The pet lion was more than just a bizarre indulgence. Along with advocating improved conditions for women, Durand had focused on even more housebound members of the domestic scene: the family pets.
Not only did they, too, deserve better treatment, but they also deserved a better ending than to be dumped in the river Seine or a trash bin, or having their ashes scattered in some fountain at the Jardin du Luxembourg. They should wind up somewhere that was not only hygienic, she thought – but also scenic and romantic.
By founding the Cimetière des Chiens et Autres Animaux Domestiques, Durand established one of the first pet graveyards anywhere. Now shrouded in decaying grandeur, it’s become the Père Lachaise of pet cemeteries.
Within eight years of its 1899 launch, 4,000 pets had been buried there. Picture postcards showcasing the burial ground in all its dappled glory lured animal-lovers and curious pilgrims alike to come and pay homage to their dearly departed.
Sometimes it’s true that if you build it, they will flock.

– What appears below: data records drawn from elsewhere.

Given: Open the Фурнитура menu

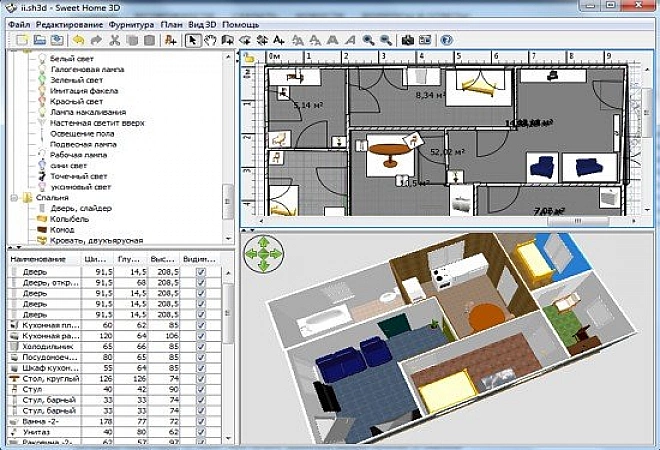Looking at the screenshot, I should click(x=132, y=23).
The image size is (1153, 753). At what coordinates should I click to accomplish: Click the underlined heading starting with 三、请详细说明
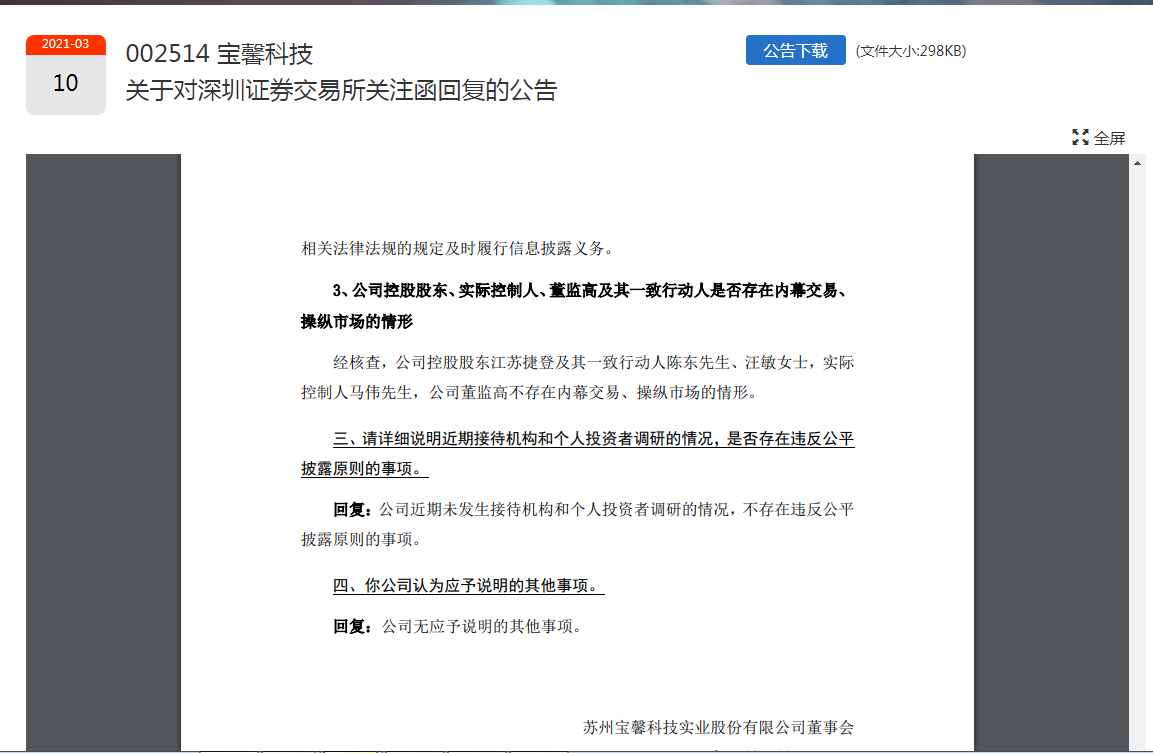[593, 440]
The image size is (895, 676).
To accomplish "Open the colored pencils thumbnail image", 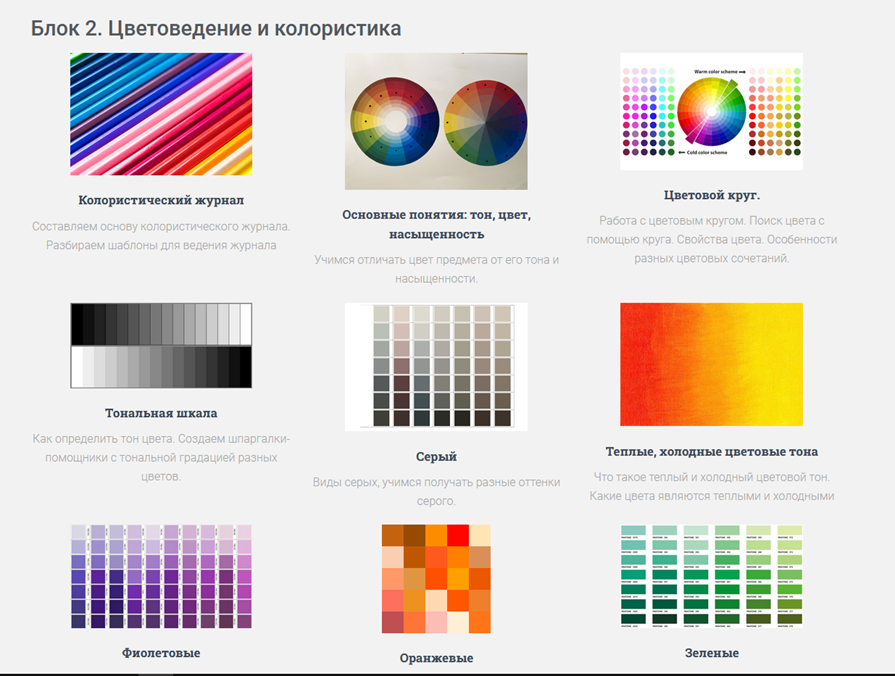I will (161, 114).
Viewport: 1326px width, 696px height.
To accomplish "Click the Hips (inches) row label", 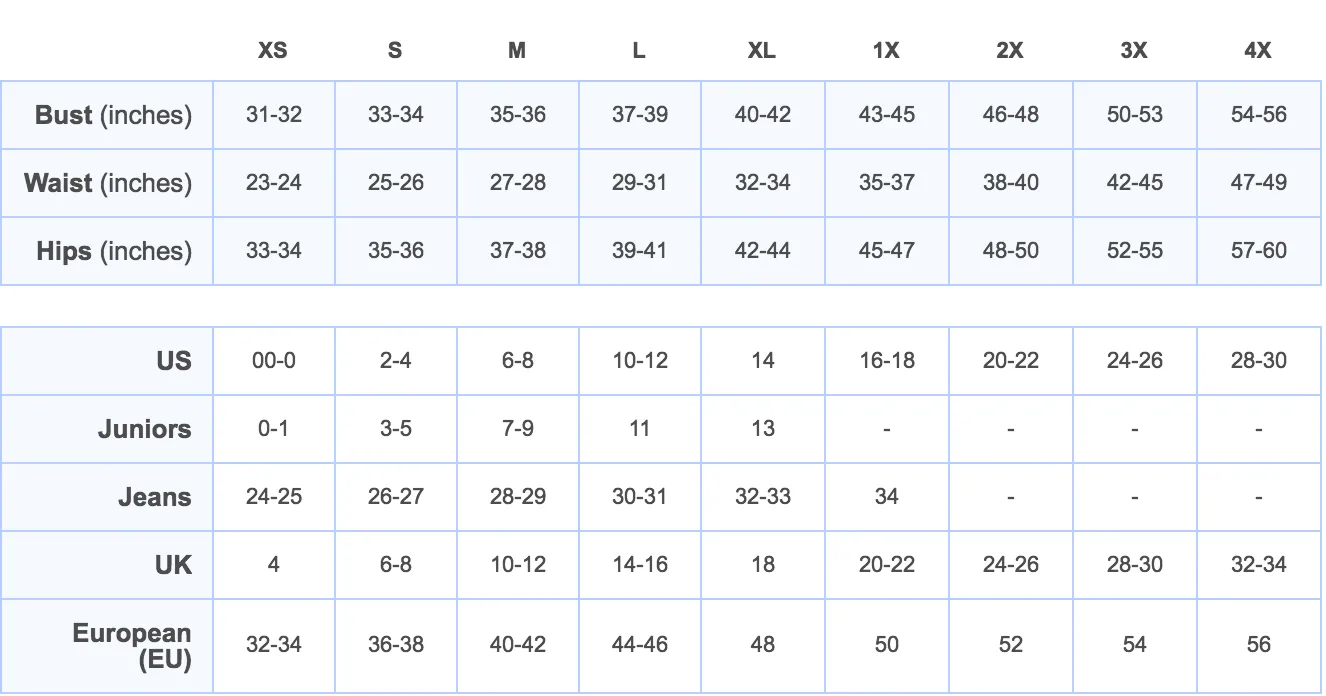I will tap(114, 251).
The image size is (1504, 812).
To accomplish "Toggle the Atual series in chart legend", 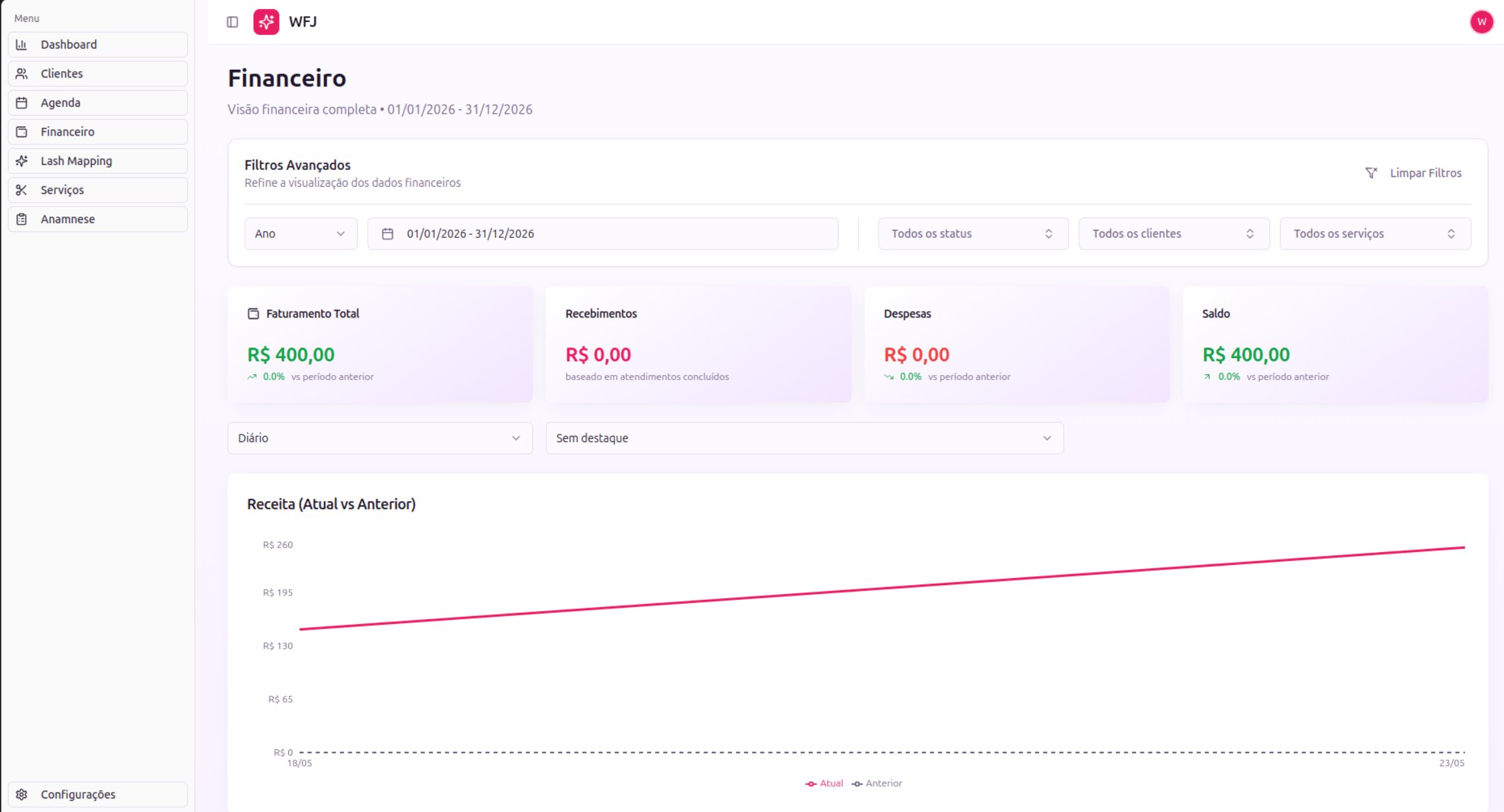I will point(824,784).
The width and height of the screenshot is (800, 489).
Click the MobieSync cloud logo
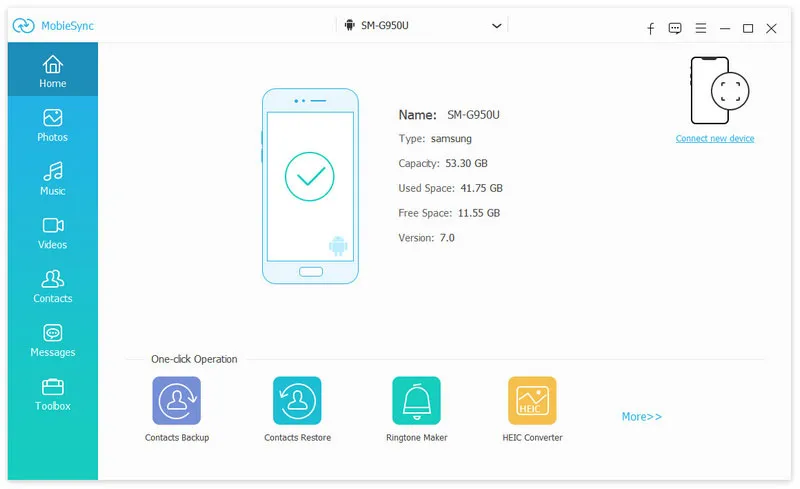click(x=26, y=27)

Me included. To stay in my Durand reverie, I head to the north-west suburb of Asnières-sur-Seine.
By now, some 40,000 pets have been buried here, and there’s a tale at every bend. Passing under its Art Nouveau entrance, I’m greeted by a monument to Barry the Saint Bernard. Between 1800 and 1812, the inscription reads, heroic Barry rescued 40 people from blizzards in Saint Bernard Pass, dying tragically trying to save the life of the 41st victim claimed by the snow and ice.
The well-worn dirt path past Barry’s massive monument leads to a maze of moss-covered tombstones, urns, and sculptures dedicated not only to cats and dogs, but also assorted birds, rabbits, mice, hamsters, horses, monkeys, turtles, fish, sheep, foxes and at least one shark.
Dozens of stones later, I spot one marking the grave of Dolly, a savvy parachute jumper and message-carrier for the French Resistance in World War II. Close by her is the final resting spot of the original Rin Tin Tin, a real-life hero of the First World War before becoming the ruggedly handsome silent movie star. Continuing the cavalcade of military markers, here too is Napoleon’s favorite three-legged boy wonder, Moustache. And not much further along is Durand’s photogenic pet lion, Tiger.
As I stand gazing out on this field of heartfelt gestures, surrounded by all these stone testaments to courageous fur-faced feats, it’s quiet enough to hear a Milk Bone drop. Where is my own pluck? I wonder.
But Marguerite Durand began here. And so, too, will I. Inspired by Marguerite and the many others that followed her, I will find my voice.
As one epitaph here wisely puts it: “Bijou was not very large but he had good teeth.”
And if that fails, I’ll fetch a big stick.